Task details
Every line below that holds "give" must be copied.

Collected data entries
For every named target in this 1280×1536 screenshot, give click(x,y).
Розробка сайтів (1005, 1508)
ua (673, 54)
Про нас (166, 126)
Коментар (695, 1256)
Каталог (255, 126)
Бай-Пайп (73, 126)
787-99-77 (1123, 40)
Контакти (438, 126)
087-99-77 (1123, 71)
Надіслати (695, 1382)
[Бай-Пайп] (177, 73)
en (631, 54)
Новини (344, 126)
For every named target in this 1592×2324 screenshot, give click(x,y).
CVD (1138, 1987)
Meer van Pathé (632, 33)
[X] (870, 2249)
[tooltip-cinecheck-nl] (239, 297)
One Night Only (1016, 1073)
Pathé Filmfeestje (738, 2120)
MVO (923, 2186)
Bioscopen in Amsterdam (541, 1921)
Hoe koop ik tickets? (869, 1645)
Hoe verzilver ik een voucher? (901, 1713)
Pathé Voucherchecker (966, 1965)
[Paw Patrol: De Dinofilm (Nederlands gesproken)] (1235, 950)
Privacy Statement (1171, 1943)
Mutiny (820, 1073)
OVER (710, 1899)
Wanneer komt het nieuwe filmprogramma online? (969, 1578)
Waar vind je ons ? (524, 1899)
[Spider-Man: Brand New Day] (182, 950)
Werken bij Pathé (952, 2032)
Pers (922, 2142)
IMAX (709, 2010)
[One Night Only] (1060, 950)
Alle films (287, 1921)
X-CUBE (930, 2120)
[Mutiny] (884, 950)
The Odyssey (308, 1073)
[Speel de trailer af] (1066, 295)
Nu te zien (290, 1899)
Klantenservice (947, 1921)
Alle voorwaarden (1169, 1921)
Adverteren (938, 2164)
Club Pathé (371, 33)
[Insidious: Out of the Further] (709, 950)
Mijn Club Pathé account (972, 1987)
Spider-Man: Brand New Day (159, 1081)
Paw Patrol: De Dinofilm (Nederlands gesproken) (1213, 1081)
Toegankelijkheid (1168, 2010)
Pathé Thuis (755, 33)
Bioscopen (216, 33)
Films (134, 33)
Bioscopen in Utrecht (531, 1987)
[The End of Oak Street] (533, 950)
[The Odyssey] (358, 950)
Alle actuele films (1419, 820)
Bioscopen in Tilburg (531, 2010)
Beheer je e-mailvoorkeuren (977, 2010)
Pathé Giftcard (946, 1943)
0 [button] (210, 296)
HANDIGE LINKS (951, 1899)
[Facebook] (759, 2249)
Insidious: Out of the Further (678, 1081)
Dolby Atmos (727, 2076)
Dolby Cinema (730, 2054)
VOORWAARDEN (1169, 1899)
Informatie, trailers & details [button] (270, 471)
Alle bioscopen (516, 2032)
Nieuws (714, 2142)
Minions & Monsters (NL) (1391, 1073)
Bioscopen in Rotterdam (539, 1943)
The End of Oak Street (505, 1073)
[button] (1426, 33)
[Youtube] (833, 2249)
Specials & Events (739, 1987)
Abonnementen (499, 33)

Task result
For every named target in this 1280×1536 screenshot, give click(x,y).
For every named target in this 1592×2324 screenshot, give click(x,y).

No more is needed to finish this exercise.